Subgoals for Evaluating ArrayLists.

  1. Declaration and initialization of an ArrayList
    1. Set up a one-dimensional table that will either be empty or have a specified initial capacity based on the parameter to the constructor
    2. When declaring an ArrayList, the datatype stored in the container is specified inside of <>, and the data type must be the name of a class (no primitive data types)
    3. Upon instantiation, an ArrayList contains zero elements initially, but elements can be added dynamically using add()
  2. Determine access or change of an element, or action on entire ArrayList object, and update elements as needed (remembering assignment subgoals)
  3. Accessing an ArrayList element
    1. Determine the value of the parameter in the get(<expression>) method call (remember evaluating expressions subgoals)
    2. The parameter to the method get represents the index in the ArrayList. The size of the ArrayList is the number of elements contained. If the ArrayList is initially empty, the size is 0.
    3. Index must be between 0 and arrayListName.size() - 1, inclusive; otherwise IndexOutOfBoundsException occurs
    4. arrayListName.get(index) returns the value stored at that index
  4. Changing value of an ArrayList element
    1. Determine the value of the first parameter in the set(<expression>, value) method call which will be the index for the element to be updated
    2. arrayListName.set(index, value) replaces the element at index with the specified value
    3. (remember the assignment subgoals for verifying data types and evaluating expressions)
    4. (remember rules for index values)
  5. Whole ArrayList actions
    1. Passing as argument - a copy of the reference to the instantiated ArrayList is passed to the method. This means that any changes made to the elements inside the method persist outside the method. The one exception to this is if you assign the argument to reference a different ArrayList in memory.
    2. Assignment - changes the reference to point to the ArrayList on the right-hand side of the assignment operator.

Subsection 13.15.1

Problem: Assume that the integer ArrayList alpha has been properly declared and initialized with non-default values (not all values are 0). What does this code accomplish?
int sum = 0;
for (int i : alpha) {
    sum += i;
}

Subsection 13.15.2 SG1: Declaring and initialization of ArrayList

There is no explicit declaration or initialization of an ArrayList within the code. There aren’t even any < > to signal an ArrayList! However, in Java you can use an enhanced for loop, also known as a for-each loop, to iterate through a collection. And an ArrayList is a collection.
Here’s how an enhanced for loop works:
for (datatype varaible : collectionName) {
    variable reference...
}
Within the for-each loop header you declare a local variable of the data type held in the collection followed by a colon (:) followed by the name of the collection. This tells the system to iterate through the collection, assigning the value from the collection to the variable. In the first iteration of the loop, the variable will hold the first element of the collection, in the second iteration, the variable will hold the second element of the collection, etc. Notice that you can reference the value of the ArrayList element (just the variable name), but you do not have access to the index or position of the element with an enhanced for loop.
Another important thing to remember is that the variable is a copy of the element, not the original element, so updates to the value of the variable have no effect on the values in the collection.

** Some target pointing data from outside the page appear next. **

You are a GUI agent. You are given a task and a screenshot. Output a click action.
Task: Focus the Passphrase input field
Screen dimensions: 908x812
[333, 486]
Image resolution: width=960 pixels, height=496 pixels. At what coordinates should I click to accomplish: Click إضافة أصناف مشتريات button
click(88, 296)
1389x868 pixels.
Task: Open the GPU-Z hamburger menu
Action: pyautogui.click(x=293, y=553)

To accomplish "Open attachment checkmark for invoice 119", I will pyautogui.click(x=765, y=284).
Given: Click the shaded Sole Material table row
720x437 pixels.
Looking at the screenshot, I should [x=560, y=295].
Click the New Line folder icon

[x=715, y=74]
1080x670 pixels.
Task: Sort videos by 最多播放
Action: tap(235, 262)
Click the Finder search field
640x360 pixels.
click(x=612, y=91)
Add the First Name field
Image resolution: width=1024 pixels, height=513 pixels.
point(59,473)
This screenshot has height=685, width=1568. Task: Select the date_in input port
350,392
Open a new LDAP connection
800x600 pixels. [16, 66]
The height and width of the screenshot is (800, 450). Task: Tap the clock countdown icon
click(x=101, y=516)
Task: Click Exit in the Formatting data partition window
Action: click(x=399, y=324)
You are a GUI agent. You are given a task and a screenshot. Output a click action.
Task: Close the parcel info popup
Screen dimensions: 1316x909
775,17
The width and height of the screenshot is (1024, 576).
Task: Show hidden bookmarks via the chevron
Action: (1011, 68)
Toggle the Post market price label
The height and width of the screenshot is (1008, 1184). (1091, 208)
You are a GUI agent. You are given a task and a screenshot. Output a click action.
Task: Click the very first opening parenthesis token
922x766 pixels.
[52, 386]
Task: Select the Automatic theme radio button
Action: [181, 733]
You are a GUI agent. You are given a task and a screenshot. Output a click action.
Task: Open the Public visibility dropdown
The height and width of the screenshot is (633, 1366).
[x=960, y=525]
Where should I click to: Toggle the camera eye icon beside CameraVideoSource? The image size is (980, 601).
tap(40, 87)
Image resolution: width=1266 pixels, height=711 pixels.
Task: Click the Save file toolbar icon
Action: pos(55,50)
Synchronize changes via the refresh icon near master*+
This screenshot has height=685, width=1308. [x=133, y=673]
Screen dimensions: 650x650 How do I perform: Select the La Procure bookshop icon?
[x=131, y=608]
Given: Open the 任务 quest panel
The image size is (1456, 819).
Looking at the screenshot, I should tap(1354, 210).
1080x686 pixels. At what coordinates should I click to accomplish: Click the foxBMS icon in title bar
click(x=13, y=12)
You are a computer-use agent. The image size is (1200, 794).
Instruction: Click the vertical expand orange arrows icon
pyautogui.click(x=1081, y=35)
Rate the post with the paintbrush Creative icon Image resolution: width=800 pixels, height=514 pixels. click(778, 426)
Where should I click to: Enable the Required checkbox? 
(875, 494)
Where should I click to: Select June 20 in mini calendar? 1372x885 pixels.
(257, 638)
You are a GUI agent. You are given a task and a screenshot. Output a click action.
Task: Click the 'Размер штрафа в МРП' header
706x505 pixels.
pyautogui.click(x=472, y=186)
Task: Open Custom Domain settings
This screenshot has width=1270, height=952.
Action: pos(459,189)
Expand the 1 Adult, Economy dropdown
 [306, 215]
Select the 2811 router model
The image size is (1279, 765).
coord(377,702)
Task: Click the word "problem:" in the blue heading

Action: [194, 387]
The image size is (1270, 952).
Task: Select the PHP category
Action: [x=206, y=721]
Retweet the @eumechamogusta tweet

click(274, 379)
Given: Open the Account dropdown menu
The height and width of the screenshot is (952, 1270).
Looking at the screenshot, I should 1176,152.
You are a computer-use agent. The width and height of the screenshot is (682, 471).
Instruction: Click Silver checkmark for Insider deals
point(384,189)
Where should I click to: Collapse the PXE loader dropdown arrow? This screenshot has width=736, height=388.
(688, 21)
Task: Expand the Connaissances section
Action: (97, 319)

Subsection 13.15.3 SG2: Determine access or action

Because it is an enhanced for loop, we are accessing ArrayList elements.

Subsection 13.15.4

int sum = 0;
for (int i : alpha) {
    sum += i;
}
This code example is equivalent to the code used in the SectionΒ 13.7 example; it will sum the values of the ArrayList.
Let us trace the code with a simple ArrayList.
Figure 13.15.1.
The first line of the code sample initializes sum to have a value of zero. Then, a for-loop is used to traverse the ArrayList. The chart below uses one line to represent the memory and calculations during each iteration of the loop, starting when i has a value of zero.
Figure 13.15.2.
The final value of sum is 59, which is the sum of all values in the ArrayList.
What does this code accomplish?
Answer.
sum contains the sum of all the values in the ArrayList alpha.